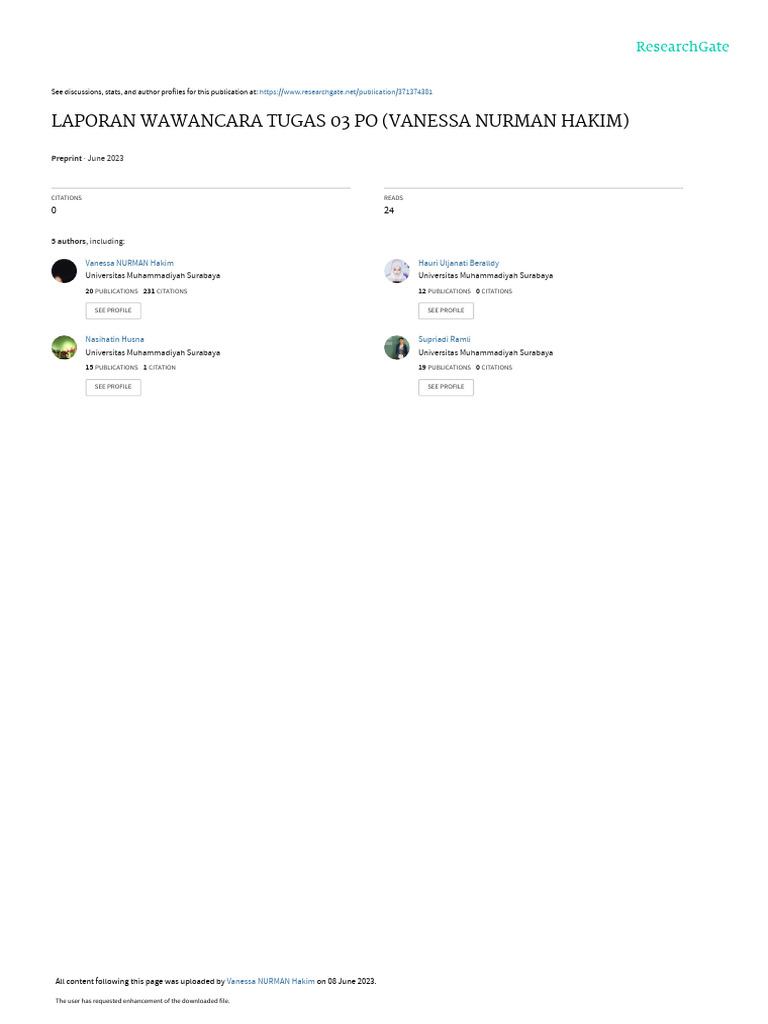Click See Profile under Hauri Uljanati Beralldy
768x1024 pixels.
pos(446,311)
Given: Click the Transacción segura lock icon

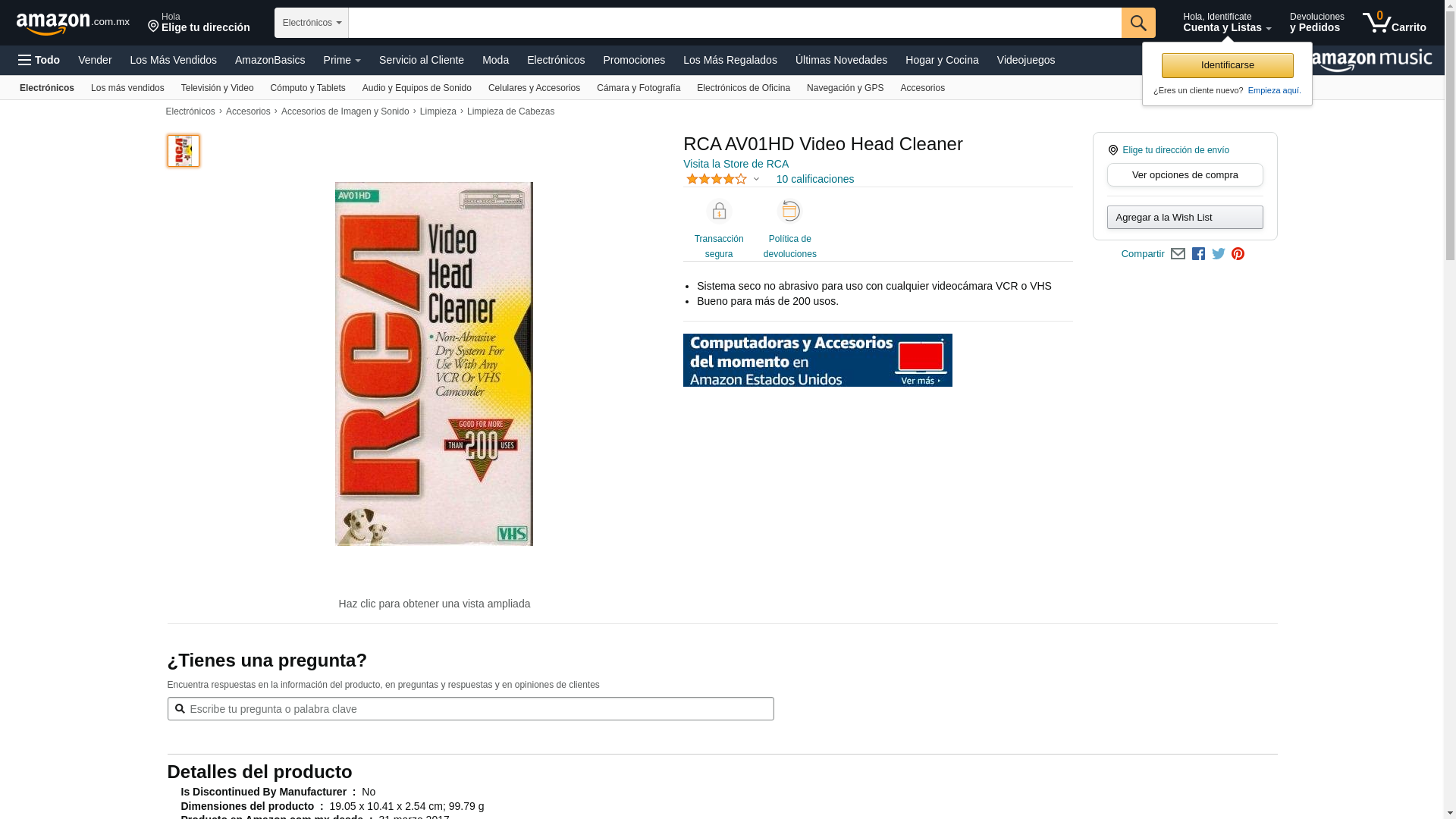Looking at the screenshot, I should (x=719, y=211).
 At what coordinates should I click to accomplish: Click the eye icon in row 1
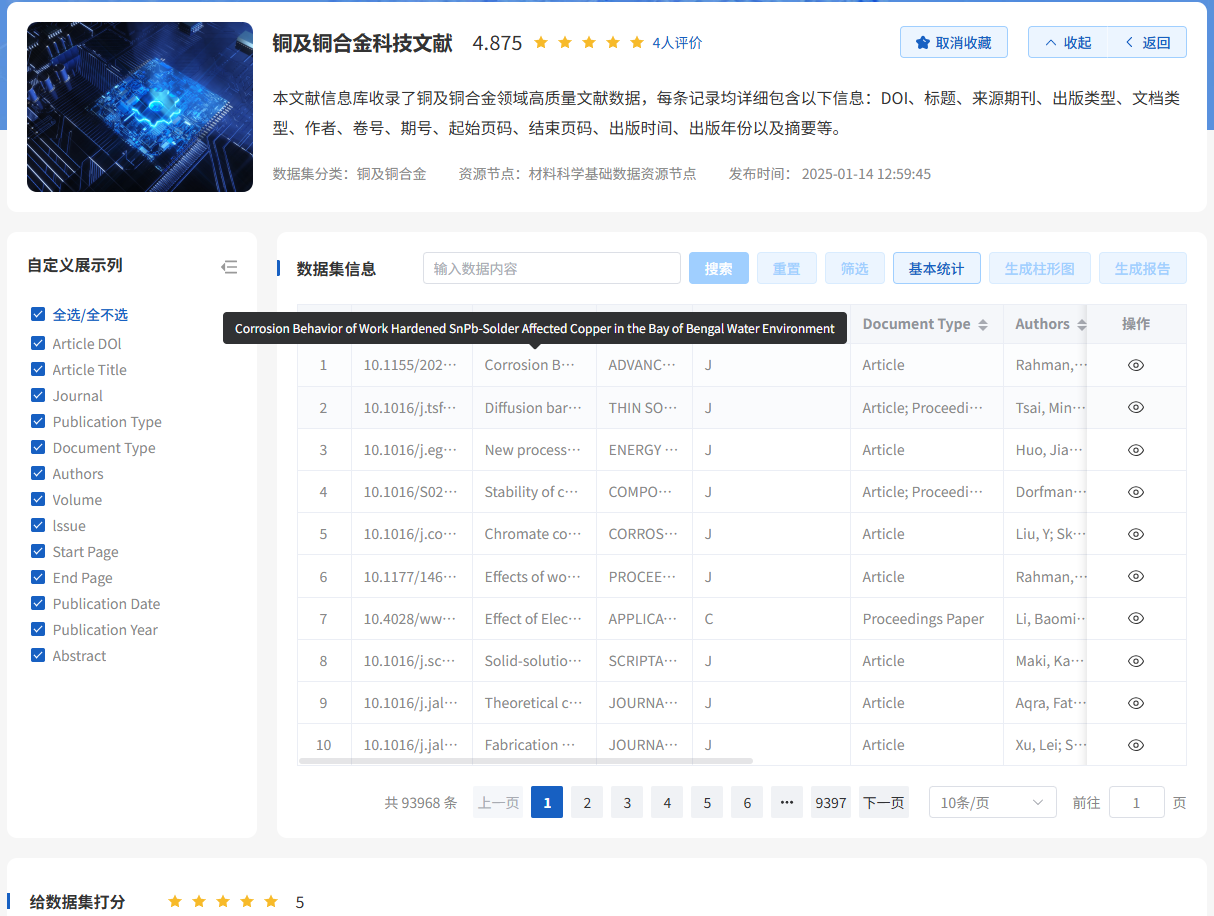point(1135,365)
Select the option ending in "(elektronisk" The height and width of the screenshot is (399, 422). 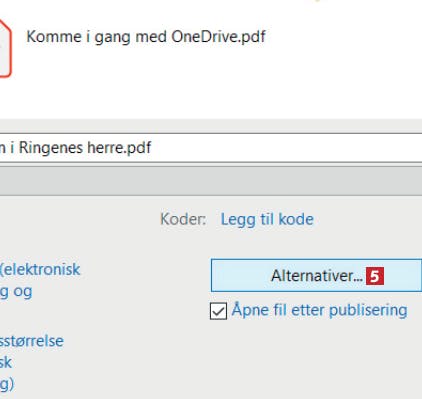point(40,270)
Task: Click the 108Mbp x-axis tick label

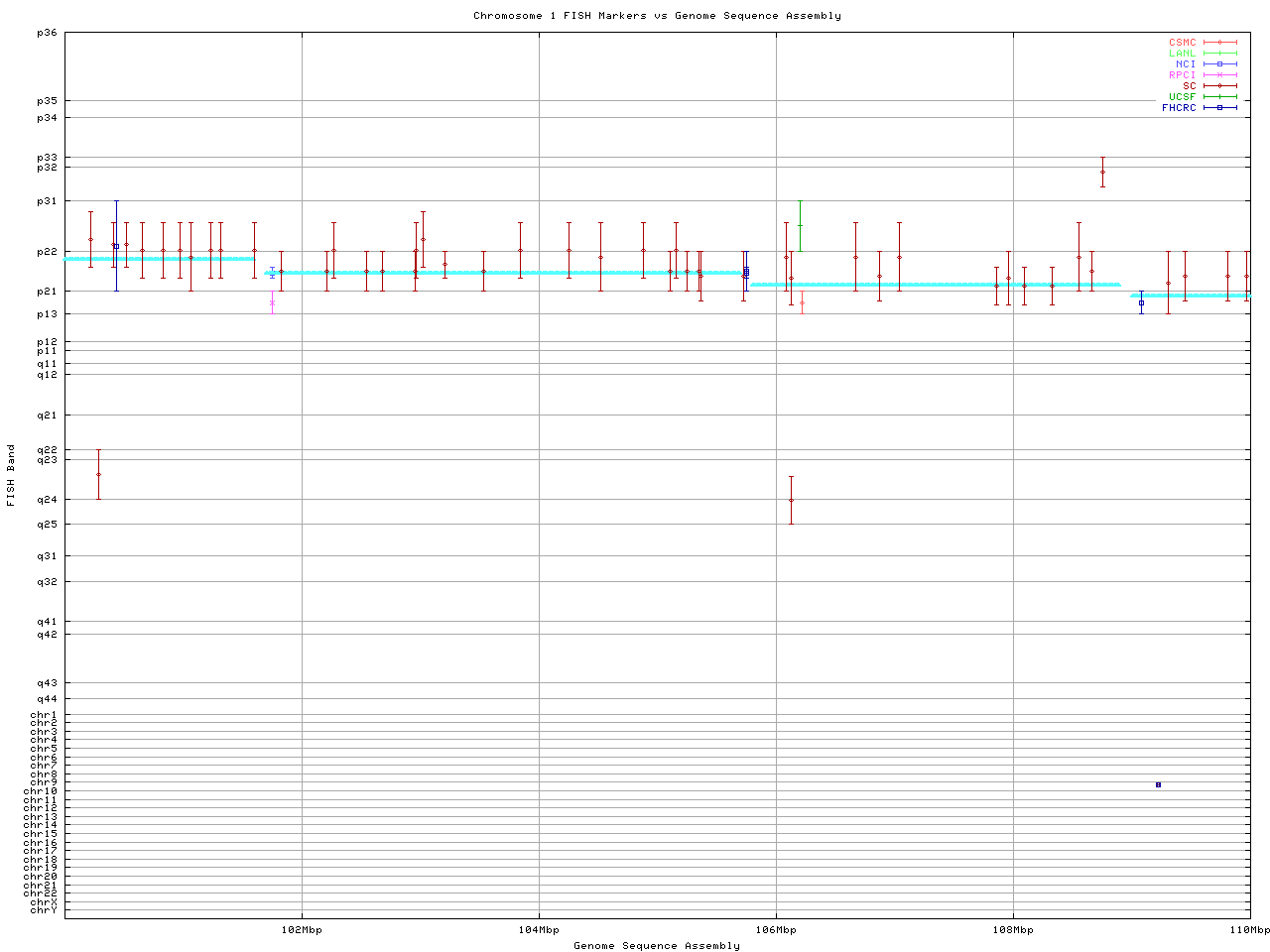Action: coord(1013,930)
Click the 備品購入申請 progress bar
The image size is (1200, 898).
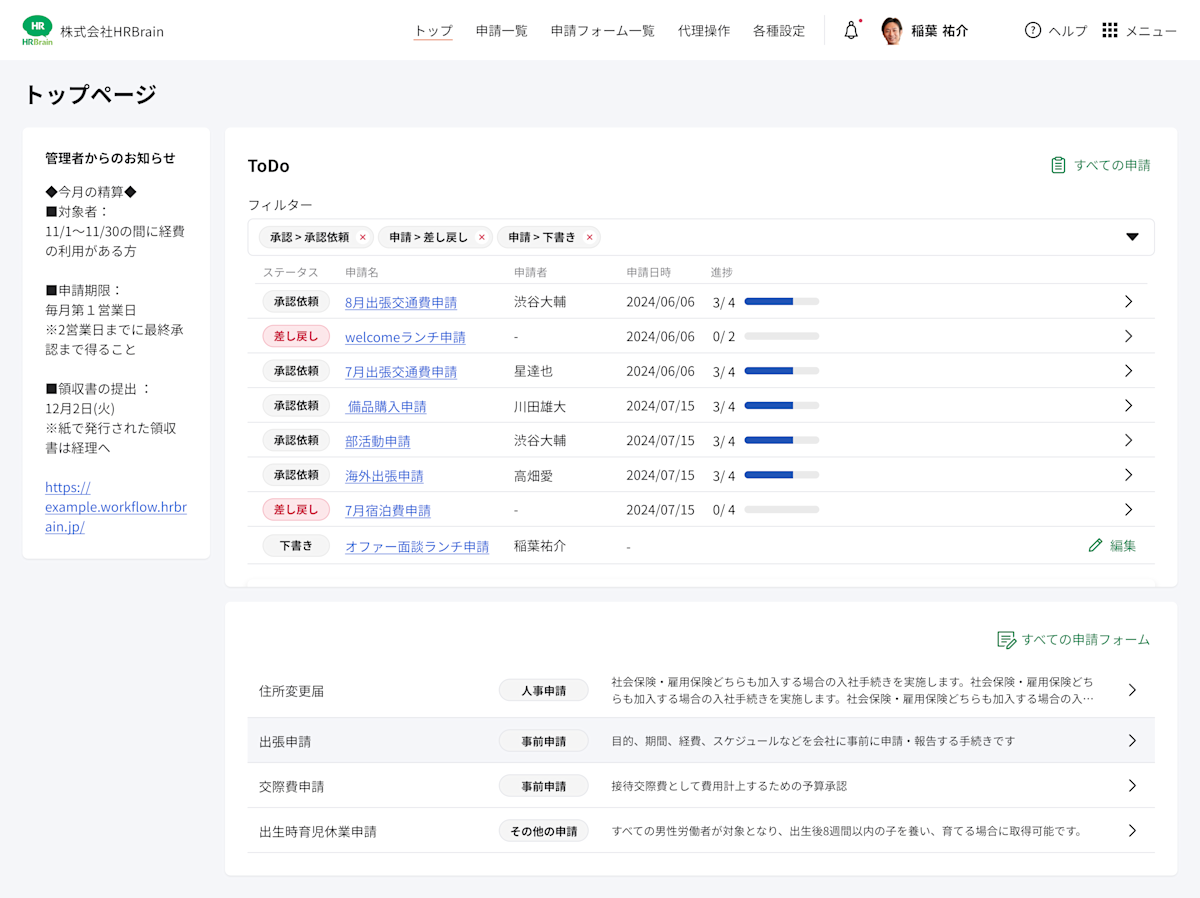781,405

----

> **GIVEN INSTRUCTION**
Please rewrite the rows from the line holding "Task: Click the 108Mbp x-axis tick label" through the end of the rows, both ends included, with the requests kept as they are. Multiply every click coordinate in the answers by 1.35, rounding to whole numbers with halves rounded up, and leave out the pictures.

> **EXPECTED OUTPUT**
Task: Click the 108Mbp x-axis tick label

Action: coord(1368,1256)
Click the 備品購入申請 progress bar
The image size is (1200, 898).
1054,547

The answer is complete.